Aslında bu dünyadaki gelişmeleri okuyabilsek, elimizdeki potansiyeli harekete geçirebilsek bu ‘orta gelir tuzağı` dediğimiz tuzaktan çok rahat çıkıp süratle 20 bin dolar seviyesine ortalama gelirimizi getirebiliriz. Avrupa Birliği`ne yakınsarız. Avrupa Bölgesi`nin en büyük üretim üssü olabiliriz. Refahı ve demokrasiyi artırmak suretiyle de küresel mutluluk endeksinde de yukarılara tırmanabiliriz. Aslında bütün bu fırsatlardan yararlanabilmek için ülkemizin yepyeni bir stratejiye ihtiyacı var.
“KESİNTİSİZ VE HIZLI BÜYÜME İÇİN BÜYÜMENİN KAPSAYICI OLMASI GEREKTİĞİ DÜNYANIN KABUL ETTİĞİ BİR HUSUS ARTIK”

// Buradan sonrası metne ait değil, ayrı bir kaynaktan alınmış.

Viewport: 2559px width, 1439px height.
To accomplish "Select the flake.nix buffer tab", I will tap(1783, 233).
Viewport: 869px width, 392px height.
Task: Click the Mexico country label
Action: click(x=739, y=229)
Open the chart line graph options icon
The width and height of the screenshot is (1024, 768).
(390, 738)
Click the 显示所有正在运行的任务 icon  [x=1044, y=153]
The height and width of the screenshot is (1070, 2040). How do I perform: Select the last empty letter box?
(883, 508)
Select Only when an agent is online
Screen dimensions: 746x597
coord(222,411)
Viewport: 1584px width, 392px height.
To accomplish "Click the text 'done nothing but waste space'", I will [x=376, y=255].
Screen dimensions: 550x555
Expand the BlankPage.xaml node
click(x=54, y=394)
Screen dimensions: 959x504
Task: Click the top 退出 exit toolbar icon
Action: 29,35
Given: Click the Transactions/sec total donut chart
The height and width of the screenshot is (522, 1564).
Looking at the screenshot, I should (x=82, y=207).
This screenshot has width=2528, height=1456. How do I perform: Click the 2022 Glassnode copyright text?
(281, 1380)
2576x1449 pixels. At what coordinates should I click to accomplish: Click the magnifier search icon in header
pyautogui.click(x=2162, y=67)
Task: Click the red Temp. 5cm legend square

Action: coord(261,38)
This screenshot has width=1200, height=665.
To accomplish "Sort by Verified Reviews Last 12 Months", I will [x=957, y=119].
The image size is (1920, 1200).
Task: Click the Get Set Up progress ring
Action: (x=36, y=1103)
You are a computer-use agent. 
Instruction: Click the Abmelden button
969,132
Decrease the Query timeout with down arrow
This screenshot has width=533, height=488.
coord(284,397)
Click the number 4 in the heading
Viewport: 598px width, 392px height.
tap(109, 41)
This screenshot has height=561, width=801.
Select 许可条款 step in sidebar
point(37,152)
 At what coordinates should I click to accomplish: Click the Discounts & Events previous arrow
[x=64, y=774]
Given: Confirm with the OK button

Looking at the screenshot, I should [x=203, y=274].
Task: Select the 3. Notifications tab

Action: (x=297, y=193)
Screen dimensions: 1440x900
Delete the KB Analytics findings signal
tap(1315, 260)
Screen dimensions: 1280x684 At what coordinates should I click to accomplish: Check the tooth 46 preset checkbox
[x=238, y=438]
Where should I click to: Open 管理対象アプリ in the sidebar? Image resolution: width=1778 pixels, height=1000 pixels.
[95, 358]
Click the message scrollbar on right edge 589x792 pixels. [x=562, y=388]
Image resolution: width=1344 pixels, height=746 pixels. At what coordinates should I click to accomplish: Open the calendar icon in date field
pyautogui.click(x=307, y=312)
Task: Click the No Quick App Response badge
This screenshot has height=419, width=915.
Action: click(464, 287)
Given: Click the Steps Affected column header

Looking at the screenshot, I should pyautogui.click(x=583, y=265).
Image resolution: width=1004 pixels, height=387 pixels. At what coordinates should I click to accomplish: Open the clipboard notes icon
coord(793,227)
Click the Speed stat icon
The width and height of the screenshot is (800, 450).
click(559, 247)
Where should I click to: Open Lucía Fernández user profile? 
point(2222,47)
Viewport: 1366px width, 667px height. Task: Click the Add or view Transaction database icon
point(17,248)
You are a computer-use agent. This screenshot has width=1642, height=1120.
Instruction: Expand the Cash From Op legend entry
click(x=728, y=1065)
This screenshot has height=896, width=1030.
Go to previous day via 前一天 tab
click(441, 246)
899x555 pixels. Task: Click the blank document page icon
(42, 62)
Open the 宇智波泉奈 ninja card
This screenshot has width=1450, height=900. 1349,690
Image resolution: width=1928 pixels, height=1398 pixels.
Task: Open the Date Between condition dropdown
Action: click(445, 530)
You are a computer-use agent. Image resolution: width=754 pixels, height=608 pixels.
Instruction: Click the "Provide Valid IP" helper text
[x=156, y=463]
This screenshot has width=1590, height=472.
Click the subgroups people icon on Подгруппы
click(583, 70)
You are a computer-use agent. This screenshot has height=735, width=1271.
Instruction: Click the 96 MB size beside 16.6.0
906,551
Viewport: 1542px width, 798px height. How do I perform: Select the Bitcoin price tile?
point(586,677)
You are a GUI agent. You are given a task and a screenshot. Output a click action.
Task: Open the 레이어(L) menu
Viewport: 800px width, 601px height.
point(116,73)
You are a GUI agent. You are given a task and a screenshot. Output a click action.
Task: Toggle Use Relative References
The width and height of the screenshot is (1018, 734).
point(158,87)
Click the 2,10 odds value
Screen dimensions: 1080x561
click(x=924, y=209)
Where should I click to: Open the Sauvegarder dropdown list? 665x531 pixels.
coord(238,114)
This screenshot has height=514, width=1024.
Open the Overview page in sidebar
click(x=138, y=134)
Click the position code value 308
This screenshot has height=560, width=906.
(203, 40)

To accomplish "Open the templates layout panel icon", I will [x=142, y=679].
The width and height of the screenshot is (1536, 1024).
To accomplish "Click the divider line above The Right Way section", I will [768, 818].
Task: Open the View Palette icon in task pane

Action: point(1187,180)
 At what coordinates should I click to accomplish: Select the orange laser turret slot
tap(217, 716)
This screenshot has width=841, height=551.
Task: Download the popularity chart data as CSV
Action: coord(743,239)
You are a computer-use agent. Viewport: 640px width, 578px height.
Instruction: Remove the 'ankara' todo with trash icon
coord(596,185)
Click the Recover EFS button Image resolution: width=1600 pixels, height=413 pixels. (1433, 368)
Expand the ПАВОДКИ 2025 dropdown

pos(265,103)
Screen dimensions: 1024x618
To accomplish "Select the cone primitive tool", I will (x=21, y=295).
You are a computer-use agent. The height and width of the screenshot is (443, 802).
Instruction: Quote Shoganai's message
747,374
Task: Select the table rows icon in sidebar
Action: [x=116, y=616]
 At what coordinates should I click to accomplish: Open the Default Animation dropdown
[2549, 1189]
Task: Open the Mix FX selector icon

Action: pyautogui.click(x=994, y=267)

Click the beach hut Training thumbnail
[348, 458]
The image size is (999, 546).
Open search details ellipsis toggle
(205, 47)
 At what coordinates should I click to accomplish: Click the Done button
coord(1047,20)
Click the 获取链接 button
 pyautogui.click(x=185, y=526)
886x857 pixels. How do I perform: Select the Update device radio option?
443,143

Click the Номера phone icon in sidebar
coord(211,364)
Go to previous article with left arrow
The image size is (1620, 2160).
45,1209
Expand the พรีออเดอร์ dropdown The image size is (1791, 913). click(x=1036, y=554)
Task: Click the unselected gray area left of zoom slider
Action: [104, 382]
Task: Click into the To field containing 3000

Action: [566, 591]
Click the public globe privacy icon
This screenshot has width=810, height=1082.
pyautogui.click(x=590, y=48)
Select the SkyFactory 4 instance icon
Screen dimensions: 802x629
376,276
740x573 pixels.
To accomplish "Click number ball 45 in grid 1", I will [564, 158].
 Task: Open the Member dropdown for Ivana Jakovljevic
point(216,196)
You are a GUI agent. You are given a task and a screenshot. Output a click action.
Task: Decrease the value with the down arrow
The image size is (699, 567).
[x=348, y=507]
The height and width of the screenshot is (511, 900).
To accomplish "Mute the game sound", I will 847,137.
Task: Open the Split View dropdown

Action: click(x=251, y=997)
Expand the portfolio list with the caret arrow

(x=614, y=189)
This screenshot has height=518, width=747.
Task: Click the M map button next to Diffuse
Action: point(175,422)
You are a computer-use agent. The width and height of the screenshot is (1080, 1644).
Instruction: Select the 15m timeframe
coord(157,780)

Hızla atılması gereken adımlar, kamu ve özel kesin arasında çağın değişen şartlarına uygun yeni bir diyalog, yeni bir kurumsal iş birliğini geliştirmeliyiz. Sağlık ve gıda gibi temel alanlarda kamucu yaklaşımlarla ülkemiz kendi kendine yeterli hale getirilmeli. Bütün dünya bugün bunla uğraşıyor. Devletin düzenleyici ve denetleyici fonksiyonlarından en etkili şekilde yararlanmalıyız. Esnaf Bakanlığı derhal kurulmalı. Ekonomik ve Sosyal Konsey düzenli olarak toplanmalı. Ekonomiyi istişareyle yönetmek lazım. Yatırım iklimi, şartlara göre sürekli geliştirilmeli. Teknoloji ve istihdam arasındaki dengeye dikkat edilmeli. Bu çerçevede ‘Refah Devleti 3.0`a hızla geçmemiz gerekir. Büyüme kapsayıcı olmalı. Kimseyi dışlamamalıyız büyüme sürecinden. Zenginliği hakça paylaşmaya ihtiyacımız var. Kesintisiz ve hızlı büyüme için büyümenin kapsayıcı olması gerektiği dünyanın kabul ettiği bir husus artık.”